Two distinct mechanisms shape the reliability of neural responses.

Despite intrinsic noise sources, neurons can generate action potentials with remarkable reliability. This reliability is influenced by the characteristics of sensory or synaptic inputs, such as stimulus frequency. Here we use conductance-based models to study the frequency dependence of reliability in terms of the underlying single-cell properties. We are led to distinguish a mean-driven firing regime, where the stimulus mean is sufficient to elicit continuous firing, and a fluctuation-driven firing regime, where spikes are generated by transient stimulus fluctuations. In the mean-driven regime, the stimulus frequency that induces maximum reliability coincides with the firing rate of the cell, whereas in the fluctuation-driven regime, it is determined by the resonance properties of the subthreshold membrane potential. When the stimulus frequency does not match the optimal frequency, the two firing regimes exhibit different "symptoms" of decreased reliability: reduced spike-time precision and reduced spike probability, respectively.

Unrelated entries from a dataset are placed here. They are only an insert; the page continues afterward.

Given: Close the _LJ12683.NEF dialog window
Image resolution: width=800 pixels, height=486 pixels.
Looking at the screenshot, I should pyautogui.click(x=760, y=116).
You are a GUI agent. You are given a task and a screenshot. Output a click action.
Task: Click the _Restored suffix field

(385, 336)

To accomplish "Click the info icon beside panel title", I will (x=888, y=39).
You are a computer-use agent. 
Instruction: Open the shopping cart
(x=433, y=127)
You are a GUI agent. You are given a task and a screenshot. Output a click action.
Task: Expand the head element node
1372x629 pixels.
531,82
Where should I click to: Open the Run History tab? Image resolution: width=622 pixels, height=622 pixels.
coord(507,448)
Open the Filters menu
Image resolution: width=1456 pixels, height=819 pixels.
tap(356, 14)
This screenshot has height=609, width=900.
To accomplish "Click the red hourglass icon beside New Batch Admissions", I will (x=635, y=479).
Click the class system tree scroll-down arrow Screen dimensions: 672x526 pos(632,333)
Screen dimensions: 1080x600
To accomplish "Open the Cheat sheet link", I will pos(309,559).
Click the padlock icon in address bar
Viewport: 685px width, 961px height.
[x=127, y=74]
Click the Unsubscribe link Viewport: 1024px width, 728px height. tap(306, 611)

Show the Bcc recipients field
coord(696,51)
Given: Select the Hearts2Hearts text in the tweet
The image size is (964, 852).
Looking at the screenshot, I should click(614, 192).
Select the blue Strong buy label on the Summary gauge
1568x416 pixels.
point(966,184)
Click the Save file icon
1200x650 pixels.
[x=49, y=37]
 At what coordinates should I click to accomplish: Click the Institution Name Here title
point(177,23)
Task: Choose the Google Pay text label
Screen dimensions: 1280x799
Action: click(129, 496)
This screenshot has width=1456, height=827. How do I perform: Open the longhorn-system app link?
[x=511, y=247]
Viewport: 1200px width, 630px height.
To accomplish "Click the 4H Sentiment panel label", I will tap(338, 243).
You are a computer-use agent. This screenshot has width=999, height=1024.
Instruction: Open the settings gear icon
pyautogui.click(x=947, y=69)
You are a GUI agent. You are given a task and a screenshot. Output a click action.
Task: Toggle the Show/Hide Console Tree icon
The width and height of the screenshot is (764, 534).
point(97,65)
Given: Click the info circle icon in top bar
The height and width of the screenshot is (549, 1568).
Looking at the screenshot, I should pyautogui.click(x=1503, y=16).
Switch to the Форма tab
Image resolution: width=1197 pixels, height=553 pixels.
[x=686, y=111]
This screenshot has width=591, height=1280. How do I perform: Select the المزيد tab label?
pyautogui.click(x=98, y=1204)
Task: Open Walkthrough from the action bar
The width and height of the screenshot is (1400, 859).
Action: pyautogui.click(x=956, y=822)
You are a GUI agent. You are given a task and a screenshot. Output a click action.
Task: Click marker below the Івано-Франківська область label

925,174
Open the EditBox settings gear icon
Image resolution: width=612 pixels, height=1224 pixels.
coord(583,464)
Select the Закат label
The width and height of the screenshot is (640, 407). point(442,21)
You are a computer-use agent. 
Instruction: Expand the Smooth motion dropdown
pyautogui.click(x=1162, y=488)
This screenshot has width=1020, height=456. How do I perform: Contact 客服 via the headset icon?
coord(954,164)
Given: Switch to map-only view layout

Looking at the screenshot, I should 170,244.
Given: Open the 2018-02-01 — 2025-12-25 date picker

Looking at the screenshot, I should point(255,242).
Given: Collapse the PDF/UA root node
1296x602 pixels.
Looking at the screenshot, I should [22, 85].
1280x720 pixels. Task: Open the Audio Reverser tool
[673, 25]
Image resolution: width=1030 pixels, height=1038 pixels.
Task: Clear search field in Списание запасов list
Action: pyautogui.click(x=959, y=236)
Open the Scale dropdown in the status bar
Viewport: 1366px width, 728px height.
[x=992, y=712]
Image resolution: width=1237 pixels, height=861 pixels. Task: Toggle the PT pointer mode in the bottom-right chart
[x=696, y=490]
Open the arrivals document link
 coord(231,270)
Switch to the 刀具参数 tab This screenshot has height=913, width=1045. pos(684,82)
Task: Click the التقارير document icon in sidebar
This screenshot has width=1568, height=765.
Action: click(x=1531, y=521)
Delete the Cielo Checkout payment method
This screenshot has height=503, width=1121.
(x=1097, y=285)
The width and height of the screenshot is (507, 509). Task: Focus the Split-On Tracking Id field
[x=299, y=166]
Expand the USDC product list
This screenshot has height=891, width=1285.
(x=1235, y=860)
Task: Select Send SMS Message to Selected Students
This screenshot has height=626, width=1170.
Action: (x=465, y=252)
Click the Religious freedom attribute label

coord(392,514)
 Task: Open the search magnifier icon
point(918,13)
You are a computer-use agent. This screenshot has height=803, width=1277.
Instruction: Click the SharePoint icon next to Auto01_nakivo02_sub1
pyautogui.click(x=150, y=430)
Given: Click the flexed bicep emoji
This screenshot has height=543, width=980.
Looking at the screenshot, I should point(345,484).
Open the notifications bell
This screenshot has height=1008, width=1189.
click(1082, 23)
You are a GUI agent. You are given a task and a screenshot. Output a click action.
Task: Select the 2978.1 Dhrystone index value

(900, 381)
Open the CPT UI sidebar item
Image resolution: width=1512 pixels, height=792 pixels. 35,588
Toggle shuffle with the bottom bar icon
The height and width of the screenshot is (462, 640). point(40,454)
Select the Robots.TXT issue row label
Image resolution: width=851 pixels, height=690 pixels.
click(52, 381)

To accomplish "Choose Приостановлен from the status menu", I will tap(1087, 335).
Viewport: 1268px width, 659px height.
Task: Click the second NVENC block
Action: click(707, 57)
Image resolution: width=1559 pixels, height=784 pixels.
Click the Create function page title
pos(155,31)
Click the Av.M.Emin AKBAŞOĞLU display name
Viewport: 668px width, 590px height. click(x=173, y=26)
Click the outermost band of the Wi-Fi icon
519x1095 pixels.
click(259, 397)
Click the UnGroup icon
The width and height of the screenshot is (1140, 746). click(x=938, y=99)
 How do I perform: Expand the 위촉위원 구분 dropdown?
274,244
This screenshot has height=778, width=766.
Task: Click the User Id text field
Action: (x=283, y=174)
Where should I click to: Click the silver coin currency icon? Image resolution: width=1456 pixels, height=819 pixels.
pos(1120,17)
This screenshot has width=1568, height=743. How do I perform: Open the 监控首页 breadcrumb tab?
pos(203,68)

As a signature of stochastic resonance, reliable spike generation in the fluctuation-driven regime can benefit from intermediate amounts of noise that boost spike probability without significantly impairing spike-time precision. Our analysis supports the view that neurons are endowed with selection mechanisms that allow only certain stimulus frequencies to induce reliable spiking. By modulating the intrinsic cell properties, the nervous system can thus tune individual neurons to pick out specific input frequency bands with enhanced spike precision or spike probability.